The green down slopes to the great grey moor,
The grey moor sinks to the gleaming Skelt–
Sudden and sullen, and swift and sure,
The whirling water was round my belt.
She breasted the bank with a savage snort,
And a backward glance of her bloodshot eye,
And “Our Lady of Andover’s” flash’d like thought,
And flitted St. Agatha’s nunnery,
And the firs at “The Ferngrove” fled on the right,
And “Falconer’s Tower” on the left took flight.

And over “The Ravenswold” we raced–
We rounded the hill by “The Hermit’s Well”–
We burst on the Westbrooke Bridge–“What haste?
What errand?” shouted the sentinel.
“To Beelzebub with the Brewer’s knave!”
“Carolus Rex and he of the Rhine!”
Galloping past him, I got and gave
In the gallop password and countersign,
All soak’d with water and soil’d with mud,
With the sleeve of my jerkin half drench’d in blood.

Now, Heaven be praised that I found him there–
Lord Guy. He said, having heard my tale,
“Leigh, let my own man look to your mare,
Rest and recruit with our wine and ale;
But first must our surgeon attend to you;
You are somewhat shrewdly stricken, no doubt.”
Then he snatched a horn from the wall and blew,
Making “Boot and Saddle” ring sharply out.
“Have I done good service this day?” quoth I.
“Then I will ride back in your troop, Lord Guy.”

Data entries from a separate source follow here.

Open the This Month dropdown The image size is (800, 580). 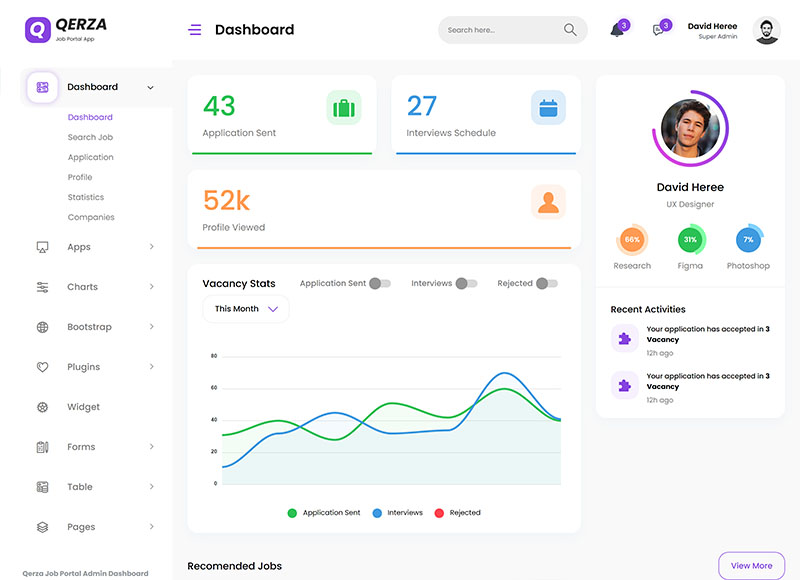[246, 309]
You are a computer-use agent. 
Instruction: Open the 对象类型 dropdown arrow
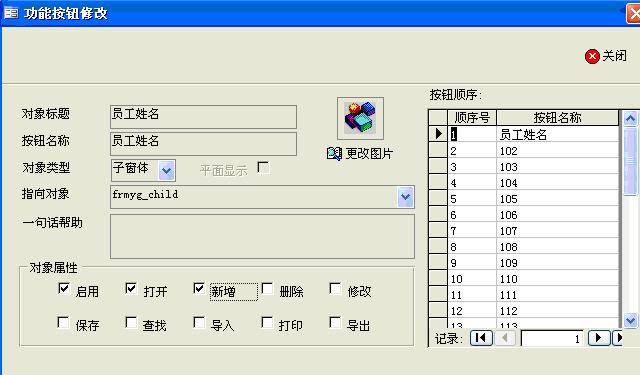point(167,171)
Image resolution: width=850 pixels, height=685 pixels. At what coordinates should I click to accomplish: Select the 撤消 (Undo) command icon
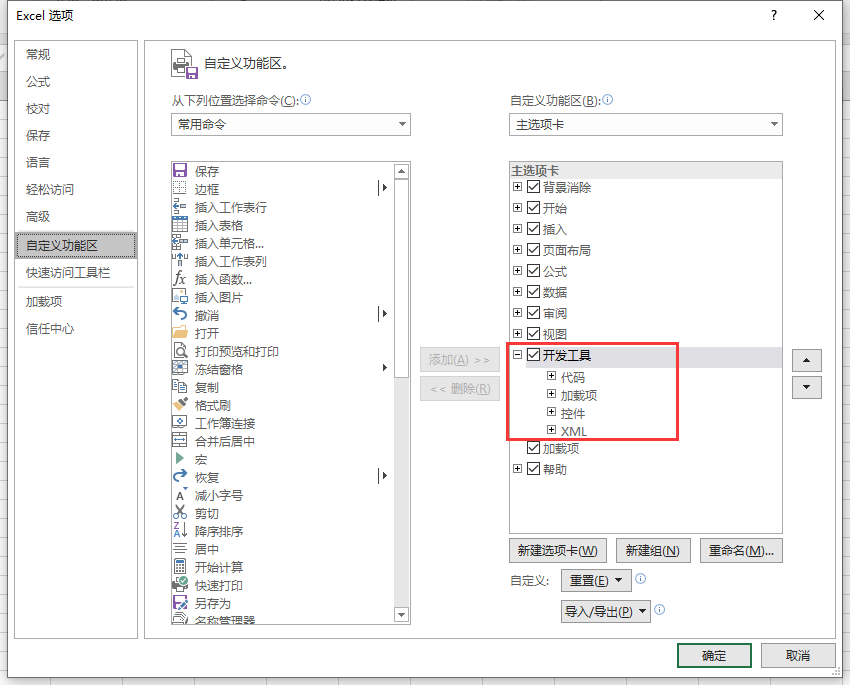pos(180,315)
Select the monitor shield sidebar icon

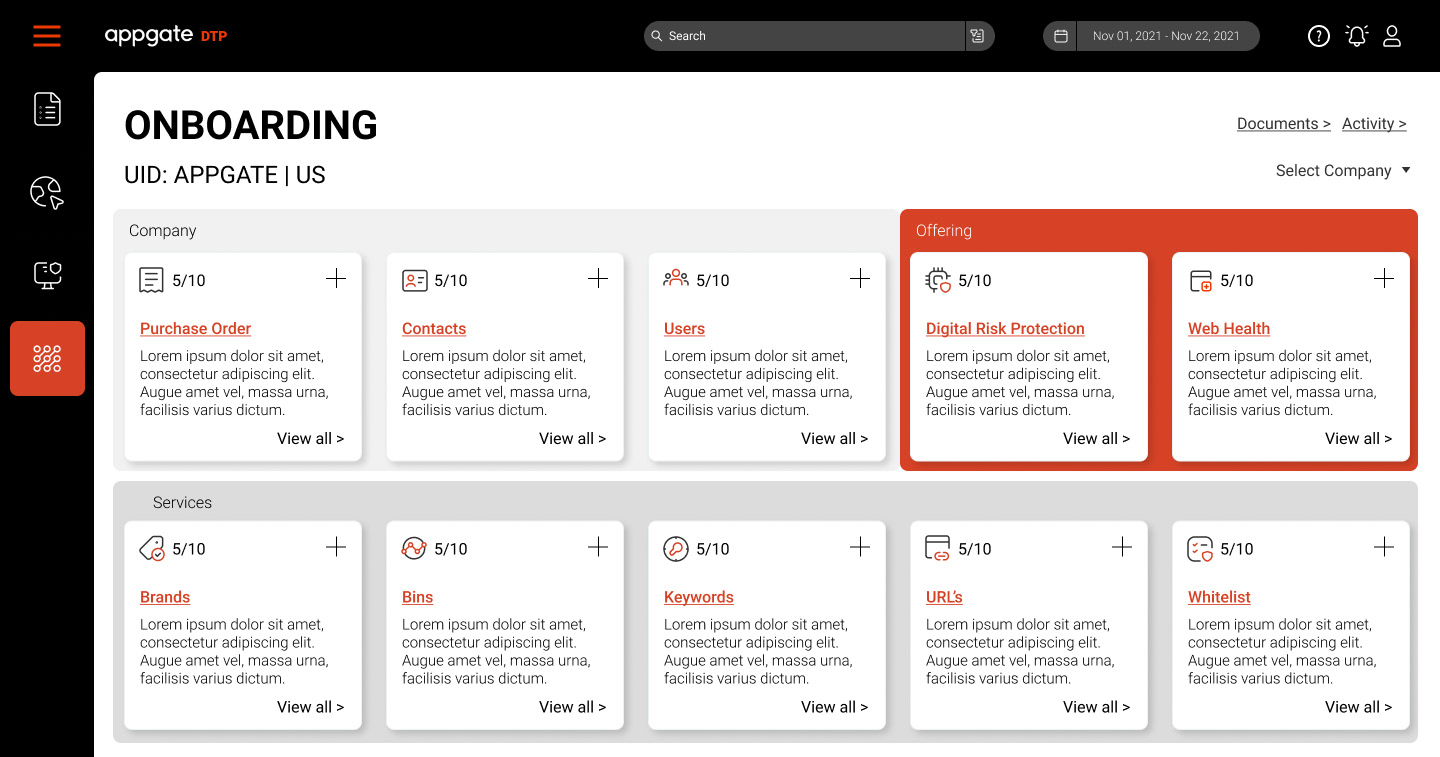pos(47,275)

In the street I heard how the trumpets peal’d,
And I caught the gleam of a morion
From the window–then to the door I reel’d;
I had lost more blood than I reckon’d upon;
He eyed me calmly with keen grey eyes–
Stern grey eyes of a steel-blue grey–
Said, “The wilful man can never be wise,
Nathless, the wilful must have his way,”
And he pour’d from a flagon some fiery wine;
I drain’d it, and straightway strength was mine.

* * * * *

I was with them all the way on the brown–
“Guy to the rescue!” “God and the king!”
We were just in time, for the doors were down;
And didn’t our sword-blades rasp and ring,
And didn’t we hew and didn’t we hack?
The sport scarce lasted minutes ten–
(Aye, those were the days when my beard was black;
I like to remember them now and then).
Though they fought like fiends, we were four to one,
And we captured those that refused to run.

We have not forgotten it, Cuthbert, boy!
That supper scene when the lamps were lit;
How the women (some of them) sobb’d for joy,
How the soldiers drank the deeper for it;
How the dame did honours, and Gwendoline,
How grandly she glided into the hall,
How she stoop’d with the grace of a girlish queen,
And kiss’d me gravely before them all;
And the stern Lord Guy, how gaily he laugh’d,
Till more of his cup was spilt than quaff’d.